- CONSIGNE 1:
D'après l'extrait sur la déclaration des comptes détenus à l'étranger, quel article du CGI prévoit l'amende qui sanctionne la méconnaissance de cette obligation ?
- CONSIGNE 2:
Rédigez la suite de l'extrait consacré à la déclaration des comptes bancaires ouverts à l'étranger, en reprenant après sa dernière phrase.

- EXTRAIT SOURCE:

⟨

Les conclusions du rapporteur public permettent de comprendre la décision :
"Le pourvoi soutient que la cour a fait une mauvaise lecture de l’article 1649 A du CGI. C’est l’article qui définit l’obligation déclarative des comptes à l’étranger dont l’amende prévue à l’article 1736 sanctionne la méconnaissance. Il impose aux personnes physiques, associations et sociétés n’ayant pas la forme commerciale, domiciliées ou établies en France, de déclarer, en même temps que leur déclaration de revenus ou de résultats, les références des comptes ouverts, utilisés ou clos à l’étranger. L’article 344 A de l’annexe III du même Code précise qu’« Un compte est réputé avoir été utilisé par l’une des personnes visées [par l’obligation déclarative] dès lors que celle-ci a effectué au moins une opération de crédit ou de débit pendant la période visée par la déclaration, qu’elle soit titulaire du compte ou qu’elle ait agi par procuration, soit pour elle-même, soit au profit d’une personne ayant la qualité de résident ». (...)
"L’objectif de la disposition tel qu’il ressort de ces travaux préparatoires était de lutter contre la fraude fiscale, dont les comptes bancaires ouverts à l’étranger étaient un vecteur privilégié, en permettant à l’administration d’identifier l’existence de comptes par la déclaration au moment de leur ouverture, puis les sommes qui seraient déposées sur ces comptes par la déclaration de l’utilisation en cours d’année.

⟩

- MATÉRIEL FOURNI:

⟨

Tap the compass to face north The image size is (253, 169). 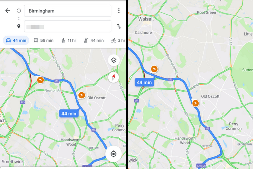pos(114,77)
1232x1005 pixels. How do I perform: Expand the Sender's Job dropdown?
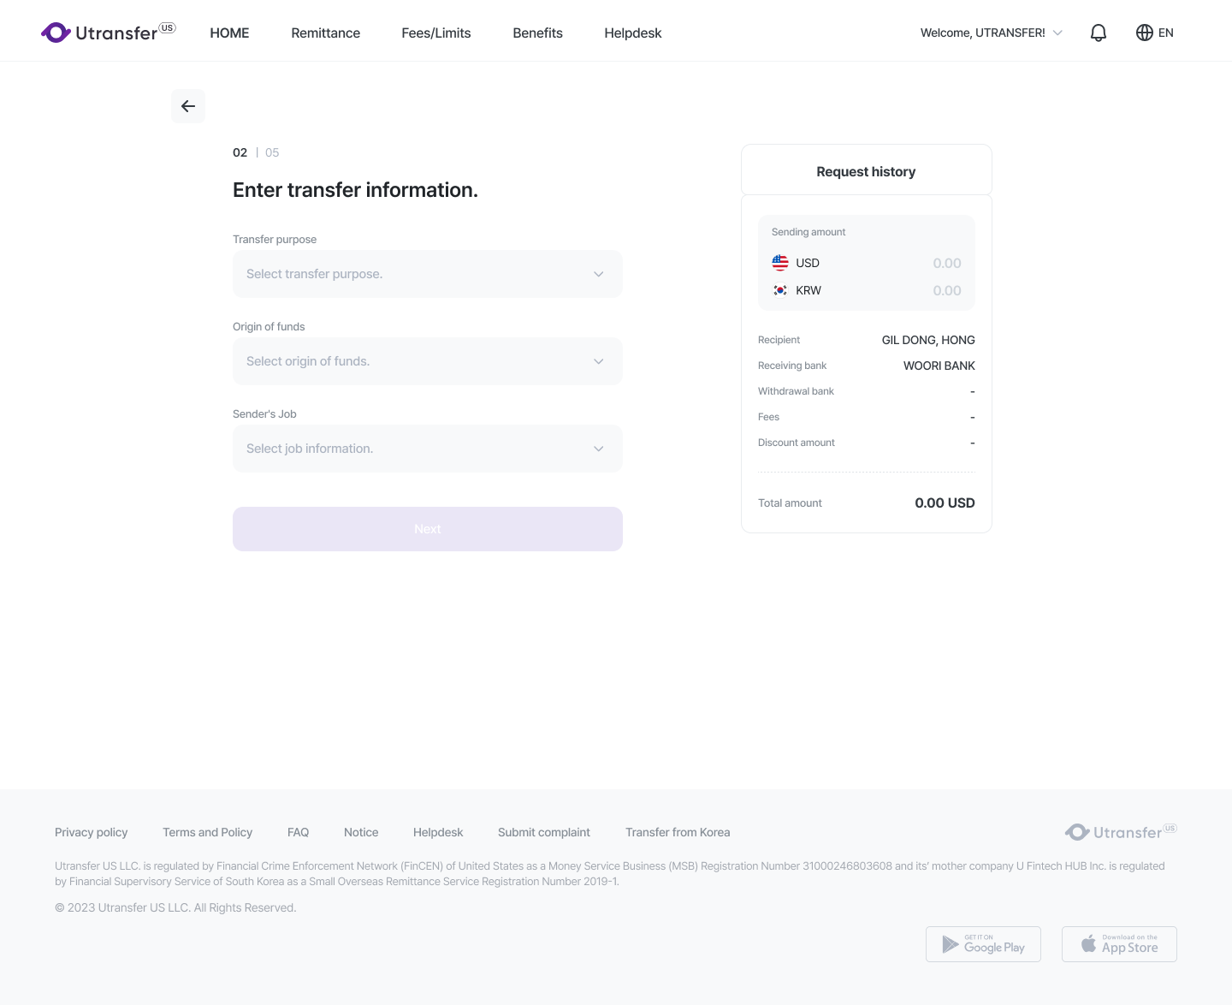[428, 449]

⟩

- RÉSULTAT OBTENU 1:
L'article 1736 du CGI.

- RÉSULTAT OBTENU 2:
Or à cet égard, la déclaration d’un compte « dormant » n’est d’aucune utilité pour la lutte contre la fraude fiscale, puisqu’il ne reçoit aucune somme au cours de l’année en cause tandis que son existence est en principe connue de l’administration par la déclaration souscrite à son ouverture."
Il faut toutefois comprendre que le compte passif devait quand même être déclaré l'année de son ouverture, mais plus après.
Mais attention : la loi 2018-898 du 23 octobre 2018 relative à la lutte contre la fraude fiscale a étendu l'obligation de déclaration aux comptes inactifs ou dormants.
Il s'agit notamment des comptes sur lesquels aucune opération de crédit ou de débit n'a été effectuée pendant la période visée par la déclaration.
Cette décision favorable du Conseil d'Etat ne vaut donc que pour les obligations déclaratives antérieures à 2019.
Les contribuables qui ont omis de déclarer des comptes passifs dans le passé peuvent ainsi éviter l'application de l'amende, mais aussi et surtout le délai de reprise allongé à 10 ans.
De plus, s'il y a plusieurs comptes, dont un seul actif, l'amende ne sera due que pour un compte.
Cette décision pourrait peut-être aussi être reprise pour s'opposer à l'application de l'amende pour les frontaliers qui ont dû ouvrir un compte pour recevoir leur salaire.
Certes, un tel compte de frontalier n’est pas passif, stricto sensu, mais si les salaires reçus sur ce compte ont toujours été correctement déclarés, il pourrait être invoqué le fait que la non-déclaration du compte ne pouvait entraîner le moindre risque de fraude fiscale et que, dès lors, sanctionner cette non-déclaration par une amende n'est pas conforme à l'esprit du texte.
Le cas des comptes de co-titulaires et des personnes ayant une procuration
Il arrive souvent que des enfants soient co-titulaires d'un compte de leur parent. Ils peuvent aussi seulement détenir une procuration. La question est de savoir s'ils doivent eux-mêmes déclarer le compte.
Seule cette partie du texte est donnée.